Kamis, Mei 11, 2006

Stella, Aku Hendak Merebut Kemerdekaanku (4)

Kemerdekaan dan kebebasan memang mempesona, merawankan hati. Di sana terpacak sebuah harapan akan kehidupan yang jauh lebih baik. Tapi, kita semua tahu, kemerdekaan juga membawa konsekuensi-konsekuensi tak terduga yang mau tidak mau mutlak dihadapi. Konsekuensi itulah yang membikin orang yang telah bebas dan merdeka, terkadang rindu pada situasi di mana ia masih belum bebas, ketika ia belum merdeka. Inilah yang oleh Erich Fromm maksudkan sebagai “lari dari kebebasan”.

Alih-alih pergi sekolah ke Belanda, Kartini lebih memilih untuk menerima tawaran Abendanon untuk mendirikan sekolah tanpa harus menunggu punya ijazah guru. Kartini sama sekali tidak lupa pada semua cita dan impian yang dianyamnya sejak kecil untuk sekolah setinggi-tingginya. Ia memang lebih memilih mendirikan sekolah karena ia tahu, pergi ke Belanda akan mendatangkan konsekuensi-konsekuensi tak terduga yang mungkin tak pernah ia bayangkan.

:: Data yang Diberikan ::
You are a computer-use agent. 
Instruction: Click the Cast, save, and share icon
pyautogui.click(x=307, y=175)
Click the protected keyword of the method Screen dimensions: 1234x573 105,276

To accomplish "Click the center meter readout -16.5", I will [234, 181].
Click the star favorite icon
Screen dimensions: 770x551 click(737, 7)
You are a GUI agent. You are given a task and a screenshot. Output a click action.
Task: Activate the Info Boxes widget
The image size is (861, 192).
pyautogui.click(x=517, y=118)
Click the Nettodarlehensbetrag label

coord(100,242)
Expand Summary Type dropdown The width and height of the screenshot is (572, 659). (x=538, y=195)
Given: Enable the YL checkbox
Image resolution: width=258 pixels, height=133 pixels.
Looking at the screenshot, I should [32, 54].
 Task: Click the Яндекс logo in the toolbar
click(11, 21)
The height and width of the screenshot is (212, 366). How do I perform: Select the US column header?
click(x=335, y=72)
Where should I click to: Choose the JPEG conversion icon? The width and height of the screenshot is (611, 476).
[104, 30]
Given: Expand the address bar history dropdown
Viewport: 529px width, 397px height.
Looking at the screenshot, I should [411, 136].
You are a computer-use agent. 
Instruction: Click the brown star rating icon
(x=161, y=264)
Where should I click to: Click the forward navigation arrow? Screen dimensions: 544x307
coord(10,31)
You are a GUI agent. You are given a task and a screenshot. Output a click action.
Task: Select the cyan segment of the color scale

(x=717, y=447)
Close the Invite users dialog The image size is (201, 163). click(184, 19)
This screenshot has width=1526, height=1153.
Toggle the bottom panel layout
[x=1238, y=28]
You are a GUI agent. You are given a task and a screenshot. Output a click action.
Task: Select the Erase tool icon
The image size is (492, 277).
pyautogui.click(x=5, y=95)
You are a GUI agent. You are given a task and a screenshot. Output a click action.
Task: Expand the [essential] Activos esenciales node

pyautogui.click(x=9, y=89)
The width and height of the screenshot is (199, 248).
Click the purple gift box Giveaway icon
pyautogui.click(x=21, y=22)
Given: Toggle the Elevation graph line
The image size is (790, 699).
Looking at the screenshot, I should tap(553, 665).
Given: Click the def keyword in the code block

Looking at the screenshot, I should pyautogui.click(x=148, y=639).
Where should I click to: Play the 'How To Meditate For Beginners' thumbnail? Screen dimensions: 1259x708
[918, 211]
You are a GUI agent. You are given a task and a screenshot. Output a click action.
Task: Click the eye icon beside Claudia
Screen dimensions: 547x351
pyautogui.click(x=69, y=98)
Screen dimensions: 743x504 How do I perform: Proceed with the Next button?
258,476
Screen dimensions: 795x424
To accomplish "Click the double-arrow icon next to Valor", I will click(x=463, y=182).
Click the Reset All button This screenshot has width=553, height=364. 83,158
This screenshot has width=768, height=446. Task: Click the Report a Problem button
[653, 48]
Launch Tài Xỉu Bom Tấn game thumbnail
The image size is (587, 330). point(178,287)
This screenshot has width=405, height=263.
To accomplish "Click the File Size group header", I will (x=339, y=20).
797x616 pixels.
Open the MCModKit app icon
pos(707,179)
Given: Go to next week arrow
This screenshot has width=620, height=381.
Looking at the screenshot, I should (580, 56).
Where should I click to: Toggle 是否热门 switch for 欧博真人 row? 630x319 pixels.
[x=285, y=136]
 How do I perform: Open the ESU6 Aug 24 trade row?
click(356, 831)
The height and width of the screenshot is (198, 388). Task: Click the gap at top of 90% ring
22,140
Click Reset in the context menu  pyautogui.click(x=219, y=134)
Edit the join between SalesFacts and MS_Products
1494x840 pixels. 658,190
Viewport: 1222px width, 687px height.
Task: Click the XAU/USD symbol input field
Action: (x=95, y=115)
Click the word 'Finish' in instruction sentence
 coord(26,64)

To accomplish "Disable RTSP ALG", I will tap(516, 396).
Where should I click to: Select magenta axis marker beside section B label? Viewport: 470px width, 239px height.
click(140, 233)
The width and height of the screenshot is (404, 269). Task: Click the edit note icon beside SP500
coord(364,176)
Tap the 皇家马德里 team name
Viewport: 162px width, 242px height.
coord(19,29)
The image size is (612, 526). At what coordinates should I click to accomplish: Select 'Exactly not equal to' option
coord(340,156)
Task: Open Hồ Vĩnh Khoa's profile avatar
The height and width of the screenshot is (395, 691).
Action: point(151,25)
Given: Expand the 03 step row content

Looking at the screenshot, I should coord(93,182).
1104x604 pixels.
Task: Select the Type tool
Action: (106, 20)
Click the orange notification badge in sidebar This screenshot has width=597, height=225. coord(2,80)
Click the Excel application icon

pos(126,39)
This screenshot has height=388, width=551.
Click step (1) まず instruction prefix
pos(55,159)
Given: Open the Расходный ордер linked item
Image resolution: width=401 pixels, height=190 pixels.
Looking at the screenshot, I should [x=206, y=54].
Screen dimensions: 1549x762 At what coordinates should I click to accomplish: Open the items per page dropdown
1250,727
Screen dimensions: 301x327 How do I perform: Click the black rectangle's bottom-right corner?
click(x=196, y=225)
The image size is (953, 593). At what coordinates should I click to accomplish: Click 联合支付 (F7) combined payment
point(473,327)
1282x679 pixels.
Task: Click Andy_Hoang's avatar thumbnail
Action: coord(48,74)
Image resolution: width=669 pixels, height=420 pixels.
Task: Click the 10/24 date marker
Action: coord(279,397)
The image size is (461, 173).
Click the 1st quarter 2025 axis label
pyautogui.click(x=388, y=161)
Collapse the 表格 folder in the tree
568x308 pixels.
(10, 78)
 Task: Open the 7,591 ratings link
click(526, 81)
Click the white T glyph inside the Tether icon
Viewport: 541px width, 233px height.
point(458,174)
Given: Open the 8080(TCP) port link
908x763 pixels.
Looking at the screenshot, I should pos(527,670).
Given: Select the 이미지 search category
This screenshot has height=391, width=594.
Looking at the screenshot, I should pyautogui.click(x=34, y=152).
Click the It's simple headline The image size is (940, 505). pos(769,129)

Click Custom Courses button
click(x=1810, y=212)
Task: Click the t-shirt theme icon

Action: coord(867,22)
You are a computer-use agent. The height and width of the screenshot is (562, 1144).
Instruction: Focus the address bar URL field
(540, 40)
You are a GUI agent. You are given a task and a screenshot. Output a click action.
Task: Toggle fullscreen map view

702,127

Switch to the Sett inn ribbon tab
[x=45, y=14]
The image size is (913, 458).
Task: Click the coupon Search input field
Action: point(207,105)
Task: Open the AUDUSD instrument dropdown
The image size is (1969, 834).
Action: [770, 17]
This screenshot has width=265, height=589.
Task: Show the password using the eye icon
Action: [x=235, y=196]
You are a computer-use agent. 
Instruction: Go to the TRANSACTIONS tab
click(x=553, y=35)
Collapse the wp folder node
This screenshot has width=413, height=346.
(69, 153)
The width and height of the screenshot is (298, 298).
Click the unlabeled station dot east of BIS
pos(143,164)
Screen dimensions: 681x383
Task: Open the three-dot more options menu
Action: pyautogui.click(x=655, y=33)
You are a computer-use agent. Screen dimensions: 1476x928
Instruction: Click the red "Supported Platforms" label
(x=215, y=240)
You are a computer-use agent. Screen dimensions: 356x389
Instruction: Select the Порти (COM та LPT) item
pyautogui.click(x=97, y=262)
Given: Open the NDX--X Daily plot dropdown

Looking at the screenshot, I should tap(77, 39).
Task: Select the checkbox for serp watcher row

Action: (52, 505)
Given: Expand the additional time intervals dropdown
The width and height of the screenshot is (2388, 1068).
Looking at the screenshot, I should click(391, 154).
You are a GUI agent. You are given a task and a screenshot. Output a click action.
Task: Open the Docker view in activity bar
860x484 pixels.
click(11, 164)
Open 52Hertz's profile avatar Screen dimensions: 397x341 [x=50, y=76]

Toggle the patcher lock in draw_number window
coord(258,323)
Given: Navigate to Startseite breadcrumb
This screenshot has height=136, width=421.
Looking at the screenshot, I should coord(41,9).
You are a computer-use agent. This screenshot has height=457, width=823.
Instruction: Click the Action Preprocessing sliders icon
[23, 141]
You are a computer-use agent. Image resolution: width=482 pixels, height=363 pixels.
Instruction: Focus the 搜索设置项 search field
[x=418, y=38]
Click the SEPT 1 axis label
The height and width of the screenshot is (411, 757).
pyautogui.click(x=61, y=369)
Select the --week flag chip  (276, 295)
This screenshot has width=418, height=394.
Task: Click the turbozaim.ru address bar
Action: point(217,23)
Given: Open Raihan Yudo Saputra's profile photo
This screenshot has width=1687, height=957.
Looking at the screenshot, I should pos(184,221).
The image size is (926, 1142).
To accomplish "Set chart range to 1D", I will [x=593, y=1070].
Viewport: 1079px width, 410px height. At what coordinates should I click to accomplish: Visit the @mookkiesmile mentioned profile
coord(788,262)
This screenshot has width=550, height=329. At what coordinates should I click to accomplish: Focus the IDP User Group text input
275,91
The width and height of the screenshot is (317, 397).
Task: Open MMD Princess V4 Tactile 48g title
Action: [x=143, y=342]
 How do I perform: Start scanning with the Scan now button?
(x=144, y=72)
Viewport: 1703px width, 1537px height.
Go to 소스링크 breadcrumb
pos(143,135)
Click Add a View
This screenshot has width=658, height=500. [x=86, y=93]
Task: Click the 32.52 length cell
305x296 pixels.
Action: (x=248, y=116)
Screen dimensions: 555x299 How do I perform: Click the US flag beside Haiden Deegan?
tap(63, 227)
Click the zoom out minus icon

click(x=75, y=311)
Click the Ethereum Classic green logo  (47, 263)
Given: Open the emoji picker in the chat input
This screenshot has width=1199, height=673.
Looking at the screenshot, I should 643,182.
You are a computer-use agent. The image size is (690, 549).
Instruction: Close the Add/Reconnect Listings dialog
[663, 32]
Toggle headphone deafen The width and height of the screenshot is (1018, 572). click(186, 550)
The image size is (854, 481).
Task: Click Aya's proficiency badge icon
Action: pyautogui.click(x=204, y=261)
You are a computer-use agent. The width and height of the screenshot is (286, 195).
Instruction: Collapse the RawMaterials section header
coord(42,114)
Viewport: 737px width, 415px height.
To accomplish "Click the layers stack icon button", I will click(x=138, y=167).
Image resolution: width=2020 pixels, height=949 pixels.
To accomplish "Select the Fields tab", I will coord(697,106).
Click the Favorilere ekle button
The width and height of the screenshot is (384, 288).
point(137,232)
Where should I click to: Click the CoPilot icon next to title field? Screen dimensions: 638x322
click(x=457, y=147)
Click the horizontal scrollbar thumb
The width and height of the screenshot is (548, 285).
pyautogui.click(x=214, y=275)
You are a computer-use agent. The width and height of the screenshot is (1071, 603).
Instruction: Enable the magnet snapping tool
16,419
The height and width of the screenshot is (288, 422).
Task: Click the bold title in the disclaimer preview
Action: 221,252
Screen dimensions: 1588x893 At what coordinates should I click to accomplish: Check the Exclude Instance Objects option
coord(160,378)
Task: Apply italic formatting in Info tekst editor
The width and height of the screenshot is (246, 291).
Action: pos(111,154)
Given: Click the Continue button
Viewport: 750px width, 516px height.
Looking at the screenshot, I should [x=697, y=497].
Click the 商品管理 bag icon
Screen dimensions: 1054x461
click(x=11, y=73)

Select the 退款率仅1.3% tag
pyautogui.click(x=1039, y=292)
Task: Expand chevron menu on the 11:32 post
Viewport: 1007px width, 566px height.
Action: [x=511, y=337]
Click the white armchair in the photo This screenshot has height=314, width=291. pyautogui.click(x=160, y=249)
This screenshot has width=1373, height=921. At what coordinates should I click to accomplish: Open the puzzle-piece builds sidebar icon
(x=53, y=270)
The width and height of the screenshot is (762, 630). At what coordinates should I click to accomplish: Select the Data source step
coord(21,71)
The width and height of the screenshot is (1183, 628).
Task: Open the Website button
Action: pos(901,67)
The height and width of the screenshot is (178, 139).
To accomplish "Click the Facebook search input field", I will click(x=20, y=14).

:: Ketentuan Soal ::
Lanjutkan tulisan tentang Kartini dan kemerdekaan di atas, dimulai tepat sesudah kalimat terakhirnya.

:: Jawaban Tertulis ::
Maka, membatalkan kepergian ke Belanda adalah blunder. Ia melepaskan begitu saja terbentangnya sebuah masa yang penuh dengan kemungkinan-kemungkinan yang tak terduga, yang sebenarnya ia bisa (seperti yang sebelumnya telah dengan baik ia lakukan) bekerja keras untuk memperjuangkan keyakinan dan mimpi-mimpinya. Tinggal di Jepara membuat medan kemungkinan itu menjadi kian sempit.

Puncak dari semua tragik Kartini terjadi saat ia menerima lamaran R.M Djoyoadiningrat. Dua pendirinnya yang paling liat (sekolah setinggi-tingginya dan anti poligami) roboh sudah. Ia terpesona dengan kemungkinan suaminya itu akan mendukung segenap cita dan keyakinannya. Ia leka. Lengah.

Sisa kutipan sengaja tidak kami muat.